# PROBLEMA PLANTEADO 1:
Reproduce sin cambios las líneas del listado que empiezan en la que contiene "Given: Select the Cv" y terminan en la que contiene "will click(x=11, y=224).", ambas incluidas.
★ ★ ★
Lo bueno de Vidal es que ha sabido conservar un grupo de amigos con el cual pasa sus mejores horas, conversando por las tarden en la plaza Las Heras y jugando a las cartas por las noches en algún bar porteño o en la casa de alguno de “los muchachos”, como ellos se llaman a sí mismos.
Un buen día esa rutina se ve interrumpida por un acontecimiento brutal: al diariero del barrio una banda de jóvenes lo mata a patadas y palazos ante la indiferencia de los restantes transeúntes. Es allí cuando Vidal y el resto de los “muchachos” se dan cuenta de golpe de algo que hasta entonces sólo sabían vagamente por los diarios: de que en el país había una guerra de los jóvenes contra los viejos, considerados estos últimos “cerdos” o, para usar el término rioplatense, “chanchos”. Los jóvenes argentinos se organizan, se arman y atacan sorpresivamente a los viejos movidos por el odio, por el deseo de exterminar a esos seres egoístas, materialistas, sucios, glotones, apestosos –cerdos, en una palabra– que son, según la ideología reinante, los viejos.
La “guerra del cerdo” no sólo es desproporcionada (los jóvenes, fuertes, indoctrinados y aguerridos, atacan brutalmente a los viejos, que se encuentran desprotegidos, desorganizados y debilitados), sino que es una contienda absolutamente irracional, ya que está claro que también esos jóvenes, antes o después, se volverán viejos… con lo cual están promoviendo una causa que va contra el propio interés, vistas las cosas a largo plazo. Pero, como bien sabe Bioy, ¿qué guerra no es, en el fondo, inútil e irracional?
Para mí, acá están los elementos centrales de la novela. Por un lado, la observación atenta de Vidal (el alter ego de Bioy) de lo que implica volverse viejo. La novela, de la primera a la última página, está llena de observaciones sagaces sobre el envejecimiento. Por otro lado, el que haya una guerra civil velada, encubierta, que cuenta con la complicidad de todos los jóvenes, incluso del hijo de Vidal, da lugar a una trama genial. ¡Cómo cualquier cosa, religión, política, economía, puede dar lugar a la organización de la sociedad en bandos opuestos y ser motivo de un odio visceral que lleva a que unos busquen eliminar completamente a otros! Este mecanismo antropológico es el que resalta Bioy mediante una parodia, ya que ahora es la edad lo que dispara la dinámica belicosa.
★ ★ ★
# PROBLEMA PLANTEADO 2:
Prolonga el fragmento sobre la novela de la guerra del cerdo a partir del punto en que se detiene.

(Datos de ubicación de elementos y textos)
★ ★ ★
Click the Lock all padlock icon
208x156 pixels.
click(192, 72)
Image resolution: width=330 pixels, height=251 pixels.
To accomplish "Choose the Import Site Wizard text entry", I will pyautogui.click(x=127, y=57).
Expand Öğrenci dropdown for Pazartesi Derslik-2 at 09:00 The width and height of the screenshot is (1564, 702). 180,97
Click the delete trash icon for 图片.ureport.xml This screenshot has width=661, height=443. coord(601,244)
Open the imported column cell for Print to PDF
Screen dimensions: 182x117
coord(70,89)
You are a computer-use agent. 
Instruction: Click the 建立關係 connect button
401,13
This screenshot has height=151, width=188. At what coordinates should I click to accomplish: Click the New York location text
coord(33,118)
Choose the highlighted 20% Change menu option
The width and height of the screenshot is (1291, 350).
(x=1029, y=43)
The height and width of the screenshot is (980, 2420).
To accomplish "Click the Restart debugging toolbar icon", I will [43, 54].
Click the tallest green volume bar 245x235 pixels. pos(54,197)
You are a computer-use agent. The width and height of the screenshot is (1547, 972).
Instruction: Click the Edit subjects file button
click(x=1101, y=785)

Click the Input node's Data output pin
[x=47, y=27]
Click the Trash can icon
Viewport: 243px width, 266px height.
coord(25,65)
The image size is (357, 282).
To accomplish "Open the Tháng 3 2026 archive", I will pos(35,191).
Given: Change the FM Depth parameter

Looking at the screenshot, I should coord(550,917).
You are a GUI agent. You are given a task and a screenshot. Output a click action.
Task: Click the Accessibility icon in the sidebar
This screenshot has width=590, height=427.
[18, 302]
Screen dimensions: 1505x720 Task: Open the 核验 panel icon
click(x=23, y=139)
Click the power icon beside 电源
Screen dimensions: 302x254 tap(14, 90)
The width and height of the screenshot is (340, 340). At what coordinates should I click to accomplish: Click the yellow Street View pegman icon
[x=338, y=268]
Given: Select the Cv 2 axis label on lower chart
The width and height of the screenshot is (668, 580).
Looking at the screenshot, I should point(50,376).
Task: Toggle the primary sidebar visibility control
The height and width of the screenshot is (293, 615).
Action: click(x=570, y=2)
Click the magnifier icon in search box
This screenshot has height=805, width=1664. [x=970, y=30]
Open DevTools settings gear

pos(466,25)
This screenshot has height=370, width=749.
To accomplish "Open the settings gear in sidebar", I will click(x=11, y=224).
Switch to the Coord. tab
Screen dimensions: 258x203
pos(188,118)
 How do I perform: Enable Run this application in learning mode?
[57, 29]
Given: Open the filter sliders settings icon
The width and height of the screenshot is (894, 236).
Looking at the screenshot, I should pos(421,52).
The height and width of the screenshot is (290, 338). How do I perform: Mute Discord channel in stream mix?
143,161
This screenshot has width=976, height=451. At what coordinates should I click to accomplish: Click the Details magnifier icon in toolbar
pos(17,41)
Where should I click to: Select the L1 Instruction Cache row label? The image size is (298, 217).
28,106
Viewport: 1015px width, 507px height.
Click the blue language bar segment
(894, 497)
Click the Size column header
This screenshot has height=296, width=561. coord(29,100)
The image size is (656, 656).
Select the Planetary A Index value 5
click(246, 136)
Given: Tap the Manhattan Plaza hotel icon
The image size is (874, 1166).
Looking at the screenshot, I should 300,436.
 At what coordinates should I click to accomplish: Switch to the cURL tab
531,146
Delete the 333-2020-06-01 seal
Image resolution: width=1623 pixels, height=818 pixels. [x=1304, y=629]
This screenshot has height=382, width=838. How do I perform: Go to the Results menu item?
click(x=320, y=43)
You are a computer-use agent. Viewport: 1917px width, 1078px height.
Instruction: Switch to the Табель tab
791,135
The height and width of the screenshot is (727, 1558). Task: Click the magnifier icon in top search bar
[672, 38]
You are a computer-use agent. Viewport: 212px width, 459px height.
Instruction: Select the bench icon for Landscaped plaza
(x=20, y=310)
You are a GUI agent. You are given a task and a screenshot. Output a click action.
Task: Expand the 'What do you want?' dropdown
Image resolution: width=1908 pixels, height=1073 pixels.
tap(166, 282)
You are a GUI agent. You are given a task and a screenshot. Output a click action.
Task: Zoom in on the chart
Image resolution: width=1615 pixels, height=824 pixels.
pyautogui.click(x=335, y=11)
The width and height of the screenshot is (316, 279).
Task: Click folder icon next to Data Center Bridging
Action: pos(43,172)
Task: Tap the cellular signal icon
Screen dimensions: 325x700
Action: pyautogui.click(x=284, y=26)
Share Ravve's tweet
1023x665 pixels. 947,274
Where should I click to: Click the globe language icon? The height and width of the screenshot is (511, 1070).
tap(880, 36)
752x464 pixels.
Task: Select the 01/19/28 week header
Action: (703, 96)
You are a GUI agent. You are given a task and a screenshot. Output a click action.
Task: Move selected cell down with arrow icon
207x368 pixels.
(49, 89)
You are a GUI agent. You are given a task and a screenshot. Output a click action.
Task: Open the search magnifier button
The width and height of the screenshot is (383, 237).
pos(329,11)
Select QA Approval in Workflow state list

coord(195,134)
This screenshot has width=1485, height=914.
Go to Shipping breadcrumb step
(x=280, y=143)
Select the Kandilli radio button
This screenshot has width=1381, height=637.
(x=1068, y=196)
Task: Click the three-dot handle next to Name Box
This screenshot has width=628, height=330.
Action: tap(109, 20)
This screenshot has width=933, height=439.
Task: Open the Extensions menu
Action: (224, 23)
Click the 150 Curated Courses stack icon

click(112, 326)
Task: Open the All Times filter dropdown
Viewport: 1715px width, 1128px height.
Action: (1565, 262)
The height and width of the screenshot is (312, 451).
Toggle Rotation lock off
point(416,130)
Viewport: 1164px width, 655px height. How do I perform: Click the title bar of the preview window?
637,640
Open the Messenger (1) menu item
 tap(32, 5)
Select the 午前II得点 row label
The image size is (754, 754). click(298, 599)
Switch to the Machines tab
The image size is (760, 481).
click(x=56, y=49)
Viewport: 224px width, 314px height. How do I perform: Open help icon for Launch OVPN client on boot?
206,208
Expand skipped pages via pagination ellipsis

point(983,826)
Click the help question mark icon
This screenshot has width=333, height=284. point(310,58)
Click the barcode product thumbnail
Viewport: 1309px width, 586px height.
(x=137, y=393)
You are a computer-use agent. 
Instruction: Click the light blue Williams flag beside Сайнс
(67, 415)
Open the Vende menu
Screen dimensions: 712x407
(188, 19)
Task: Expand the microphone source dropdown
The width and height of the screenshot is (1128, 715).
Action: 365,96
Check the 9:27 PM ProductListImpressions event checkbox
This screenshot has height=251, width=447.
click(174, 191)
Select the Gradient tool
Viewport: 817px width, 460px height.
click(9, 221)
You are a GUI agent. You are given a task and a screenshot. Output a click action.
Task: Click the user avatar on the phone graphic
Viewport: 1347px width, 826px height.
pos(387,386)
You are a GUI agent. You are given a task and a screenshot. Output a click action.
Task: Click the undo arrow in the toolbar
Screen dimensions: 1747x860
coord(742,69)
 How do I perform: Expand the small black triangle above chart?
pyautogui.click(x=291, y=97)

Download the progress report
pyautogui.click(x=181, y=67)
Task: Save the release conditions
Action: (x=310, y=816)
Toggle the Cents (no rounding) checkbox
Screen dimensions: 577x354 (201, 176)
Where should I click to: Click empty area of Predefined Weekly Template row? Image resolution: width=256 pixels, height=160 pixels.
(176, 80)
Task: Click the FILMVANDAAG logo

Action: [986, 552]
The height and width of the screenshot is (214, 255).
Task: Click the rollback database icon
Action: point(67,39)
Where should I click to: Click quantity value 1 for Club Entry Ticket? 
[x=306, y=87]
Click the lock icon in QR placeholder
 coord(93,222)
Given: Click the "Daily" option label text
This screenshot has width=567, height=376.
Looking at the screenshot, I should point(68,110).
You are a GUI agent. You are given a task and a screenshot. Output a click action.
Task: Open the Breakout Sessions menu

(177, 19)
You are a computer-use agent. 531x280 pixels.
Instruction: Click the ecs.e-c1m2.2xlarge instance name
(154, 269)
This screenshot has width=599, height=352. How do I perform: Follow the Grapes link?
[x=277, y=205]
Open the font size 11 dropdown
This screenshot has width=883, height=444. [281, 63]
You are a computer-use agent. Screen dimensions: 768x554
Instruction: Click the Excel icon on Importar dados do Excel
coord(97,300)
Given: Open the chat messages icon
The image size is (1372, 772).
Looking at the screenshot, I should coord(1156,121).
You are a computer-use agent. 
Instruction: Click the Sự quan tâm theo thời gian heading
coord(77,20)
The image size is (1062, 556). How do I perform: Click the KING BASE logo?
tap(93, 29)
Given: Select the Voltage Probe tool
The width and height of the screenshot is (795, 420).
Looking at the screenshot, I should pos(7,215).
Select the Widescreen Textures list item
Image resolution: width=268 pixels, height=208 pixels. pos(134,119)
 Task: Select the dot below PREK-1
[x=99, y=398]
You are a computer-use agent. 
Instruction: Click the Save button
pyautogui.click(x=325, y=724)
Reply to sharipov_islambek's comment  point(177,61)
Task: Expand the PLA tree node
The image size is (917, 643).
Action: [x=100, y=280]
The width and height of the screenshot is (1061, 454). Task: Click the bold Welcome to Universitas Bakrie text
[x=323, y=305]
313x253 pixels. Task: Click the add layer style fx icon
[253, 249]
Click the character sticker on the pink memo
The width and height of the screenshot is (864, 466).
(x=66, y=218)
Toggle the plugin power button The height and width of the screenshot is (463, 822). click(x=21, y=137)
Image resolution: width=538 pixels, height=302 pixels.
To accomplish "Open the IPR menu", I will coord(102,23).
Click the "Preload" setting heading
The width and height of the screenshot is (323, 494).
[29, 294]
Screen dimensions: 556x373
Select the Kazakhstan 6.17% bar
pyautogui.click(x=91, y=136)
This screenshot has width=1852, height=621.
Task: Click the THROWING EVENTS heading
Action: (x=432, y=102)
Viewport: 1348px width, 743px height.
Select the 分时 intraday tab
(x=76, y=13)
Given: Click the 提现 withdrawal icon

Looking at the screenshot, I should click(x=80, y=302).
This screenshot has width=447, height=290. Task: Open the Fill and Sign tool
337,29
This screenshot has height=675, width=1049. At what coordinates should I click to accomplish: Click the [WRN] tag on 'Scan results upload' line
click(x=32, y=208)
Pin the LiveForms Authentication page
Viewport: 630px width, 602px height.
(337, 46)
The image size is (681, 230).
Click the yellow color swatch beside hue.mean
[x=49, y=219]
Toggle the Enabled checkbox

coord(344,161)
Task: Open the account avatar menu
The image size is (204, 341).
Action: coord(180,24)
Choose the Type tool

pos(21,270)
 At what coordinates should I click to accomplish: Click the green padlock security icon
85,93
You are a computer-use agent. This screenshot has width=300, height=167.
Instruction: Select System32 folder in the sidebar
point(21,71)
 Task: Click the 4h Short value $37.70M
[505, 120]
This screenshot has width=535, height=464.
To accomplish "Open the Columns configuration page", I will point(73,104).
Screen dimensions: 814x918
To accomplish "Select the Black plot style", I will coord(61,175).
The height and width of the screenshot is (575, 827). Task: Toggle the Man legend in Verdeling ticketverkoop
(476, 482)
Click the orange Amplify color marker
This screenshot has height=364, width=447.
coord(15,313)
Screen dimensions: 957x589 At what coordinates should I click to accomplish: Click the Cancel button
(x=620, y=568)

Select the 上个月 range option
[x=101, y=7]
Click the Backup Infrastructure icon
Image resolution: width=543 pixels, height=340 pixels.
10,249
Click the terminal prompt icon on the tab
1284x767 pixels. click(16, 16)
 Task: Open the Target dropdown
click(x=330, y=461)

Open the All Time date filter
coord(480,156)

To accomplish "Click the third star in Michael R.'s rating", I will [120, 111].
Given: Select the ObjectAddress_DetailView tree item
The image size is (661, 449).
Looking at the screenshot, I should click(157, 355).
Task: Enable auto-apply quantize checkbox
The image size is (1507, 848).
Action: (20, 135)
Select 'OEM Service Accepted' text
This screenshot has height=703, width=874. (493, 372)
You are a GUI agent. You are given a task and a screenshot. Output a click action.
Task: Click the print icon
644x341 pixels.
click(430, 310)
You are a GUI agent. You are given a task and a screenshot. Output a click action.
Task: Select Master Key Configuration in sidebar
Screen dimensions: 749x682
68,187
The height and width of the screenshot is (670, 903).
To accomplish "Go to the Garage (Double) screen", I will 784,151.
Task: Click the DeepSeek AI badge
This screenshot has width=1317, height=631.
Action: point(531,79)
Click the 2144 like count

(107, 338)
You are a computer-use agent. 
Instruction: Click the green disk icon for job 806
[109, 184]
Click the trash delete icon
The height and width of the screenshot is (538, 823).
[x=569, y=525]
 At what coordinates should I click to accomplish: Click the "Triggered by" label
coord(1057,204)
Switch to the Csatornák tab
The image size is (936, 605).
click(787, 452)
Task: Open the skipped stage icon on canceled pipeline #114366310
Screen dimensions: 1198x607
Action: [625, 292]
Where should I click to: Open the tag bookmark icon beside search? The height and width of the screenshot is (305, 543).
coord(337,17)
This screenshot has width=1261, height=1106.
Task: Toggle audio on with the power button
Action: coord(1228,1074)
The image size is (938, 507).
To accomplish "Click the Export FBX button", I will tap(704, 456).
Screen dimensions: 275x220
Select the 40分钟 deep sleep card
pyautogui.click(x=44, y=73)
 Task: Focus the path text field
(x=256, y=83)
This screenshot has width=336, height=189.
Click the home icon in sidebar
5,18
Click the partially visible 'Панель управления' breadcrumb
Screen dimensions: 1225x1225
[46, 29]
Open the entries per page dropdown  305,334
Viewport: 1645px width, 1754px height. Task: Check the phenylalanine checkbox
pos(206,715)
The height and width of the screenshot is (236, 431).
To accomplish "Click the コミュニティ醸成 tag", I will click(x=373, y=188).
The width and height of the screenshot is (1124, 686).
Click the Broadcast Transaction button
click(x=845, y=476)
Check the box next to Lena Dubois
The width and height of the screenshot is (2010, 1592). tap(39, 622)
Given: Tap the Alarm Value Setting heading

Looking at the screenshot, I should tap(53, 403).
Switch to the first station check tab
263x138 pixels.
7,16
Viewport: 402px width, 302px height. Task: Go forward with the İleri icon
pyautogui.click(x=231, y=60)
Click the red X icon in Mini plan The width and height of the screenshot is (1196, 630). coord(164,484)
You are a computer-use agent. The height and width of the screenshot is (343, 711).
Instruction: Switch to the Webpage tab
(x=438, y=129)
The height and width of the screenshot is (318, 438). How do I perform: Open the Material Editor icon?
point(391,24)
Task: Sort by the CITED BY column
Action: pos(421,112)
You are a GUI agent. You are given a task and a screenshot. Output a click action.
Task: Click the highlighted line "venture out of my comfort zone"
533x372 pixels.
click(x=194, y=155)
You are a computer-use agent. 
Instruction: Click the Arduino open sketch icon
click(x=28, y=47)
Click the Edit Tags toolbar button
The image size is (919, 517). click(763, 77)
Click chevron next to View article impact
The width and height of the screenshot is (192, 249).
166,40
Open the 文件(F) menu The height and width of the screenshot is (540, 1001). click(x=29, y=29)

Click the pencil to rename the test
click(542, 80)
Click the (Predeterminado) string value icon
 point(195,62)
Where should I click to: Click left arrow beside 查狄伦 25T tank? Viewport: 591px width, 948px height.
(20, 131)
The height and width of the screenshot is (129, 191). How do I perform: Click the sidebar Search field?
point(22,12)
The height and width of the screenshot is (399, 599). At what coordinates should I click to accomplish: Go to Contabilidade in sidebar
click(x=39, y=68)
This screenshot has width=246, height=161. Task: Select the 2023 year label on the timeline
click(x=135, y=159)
★ ★ ★
# RESPUESTA ESCRITA 1:
Given: Select the Cv 2 axis label on lower chart
The width and height of the screenshot is (668, 580).
Looking at the screenshot, I should point(50,376).
Task: Toggle the primary sidebar visibility control
The height and width of the screenshot is (293, 615).
Action: click(x=570, y=2)
Click the magnifier icon in search box
This screenshot has height=805, width=1664. [x=970, y=30]
Open DevTools settings gear

pos(466,25)
This screenshot has height=370, width=749.
To accomplish "Open the settings gear in sidebar", I will click(x=11, y=224).

# RESPUESTA ESCRITA 2:
(Hago una aclaración entre paréntesis. Por supuesto que se podría hacer aquí una “lectura política” de la novela, concebida en 1966 y publicada tres años después. En cierta medida, es la reelaboración que hace el autor –Bioy– del conflicto entre peronistas y antiperonistas que marcó la historia argentina desde 1946 hasta… ¡hasta hoy, 2017! Sin embargo, creo que esa sería una lectura algo limitada. Bioy crea una metáfora de aplicación universal: no hay guerra que no comparta algún viso de la “guerra del cerdo”.)
Antes de pasar a decir lo que no me gustó de la novela quiero reiterar los dos elementos que la hacen una obra digna de ser leída con atención: el acceso a psicología de Vidal en su diario debatirse con la vejez y la reflexión sobre la dinámica que motiva el conflicto entre jóvenes y viejos. Claro que también está acá, en esta obra, todo lo bueno de Bioy Casares: el estilo pulido, la prosa clara, el buen ritmo de la narración, el humor, la fotografía del Buenos Aires de los sesenta, la oralidad que aparece en los frecuentes diálogos… y la lista podría seguir.
¿Qué no me terminó de convencer de la novela? A ver. Tengo la sensación de que, más o menos a la mitad, la novela “se le escapó de las manos al escritor”. Por de pronto (y discúlpenme, soy medio “cuadradito”), yo creo que una buena novela en sus últimas cien páginas tiene que empezar a atar todos los cabos que soltó en sus primeras cien. Después de la mitad no hay que abrir nuevas puertas (esto es, introducir nuevas historias, nuevos personajes, nuevas intrigas), sino ir cerrando las ya abiertas.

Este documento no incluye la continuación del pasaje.